• Assignment:
Examine the entries and show every line in which the word "will" is found.

(Stored items)
★ ★ ★ ★ ★

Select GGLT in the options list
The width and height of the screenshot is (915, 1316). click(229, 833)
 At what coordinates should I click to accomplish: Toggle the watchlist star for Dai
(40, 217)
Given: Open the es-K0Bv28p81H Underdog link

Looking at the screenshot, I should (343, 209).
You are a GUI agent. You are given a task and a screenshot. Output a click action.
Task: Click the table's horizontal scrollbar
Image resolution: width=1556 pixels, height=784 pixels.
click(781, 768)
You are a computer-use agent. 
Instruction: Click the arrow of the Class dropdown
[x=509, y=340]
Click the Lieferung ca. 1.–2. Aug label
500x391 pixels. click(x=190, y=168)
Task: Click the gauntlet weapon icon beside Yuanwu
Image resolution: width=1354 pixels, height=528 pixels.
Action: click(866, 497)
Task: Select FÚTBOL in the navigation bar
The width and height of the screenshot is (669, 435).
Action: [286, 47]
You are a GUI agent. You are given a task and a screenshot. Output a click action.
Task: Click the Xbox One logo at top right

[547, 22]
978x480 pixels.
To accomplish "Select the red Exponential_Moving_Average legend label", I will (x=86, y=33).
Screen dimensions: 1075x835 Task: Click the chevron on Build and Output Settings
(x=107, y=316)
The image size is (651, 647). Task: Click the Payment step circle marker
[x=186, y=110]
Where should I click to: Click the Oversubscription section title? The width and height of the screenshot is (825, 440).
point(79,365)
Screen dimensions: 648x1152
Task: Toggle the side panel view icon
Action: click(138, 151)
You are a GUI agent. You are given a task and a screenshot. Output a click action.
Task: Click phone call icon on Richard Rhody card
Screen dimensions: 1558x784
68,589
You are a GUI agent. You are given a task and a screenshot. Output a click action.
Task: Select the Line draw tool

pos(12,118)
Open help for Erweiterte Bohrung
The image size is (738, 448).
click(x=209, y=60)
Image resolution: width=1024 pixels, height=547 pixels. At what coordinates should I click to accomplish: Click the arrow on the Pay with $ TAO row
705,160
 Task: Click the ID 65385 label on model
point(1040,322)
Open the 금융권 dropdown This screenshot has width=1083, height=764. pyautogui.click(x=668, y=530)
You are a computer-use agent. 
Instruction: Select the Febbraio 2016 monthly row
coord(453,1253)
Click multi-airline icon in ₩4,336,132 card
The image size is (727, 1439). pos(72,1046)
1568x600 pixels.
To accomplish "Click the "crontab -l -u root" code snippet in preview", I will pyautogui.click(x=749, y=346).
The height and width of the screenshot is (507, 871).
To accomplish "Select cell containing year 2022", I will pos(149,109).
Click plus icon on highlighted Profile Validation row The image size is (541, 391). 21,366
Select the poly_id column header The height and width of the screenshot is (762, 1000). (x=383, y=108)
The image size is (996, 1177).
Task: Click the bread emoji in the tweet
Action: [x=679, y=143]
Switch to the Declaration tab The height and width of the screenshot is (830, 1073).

★ ★ ★ ★ ★

• The answer:
To accomplish "Select the red Exponential_Moving_Average legend label", I will (x=86, y=33).
To accomplish "Click the "crontab -l -u root" code snippet in preview", I will pyautogui.click(x=749, y=346).
To accomplish "Select cell containing year 2022", I will pos(149,109).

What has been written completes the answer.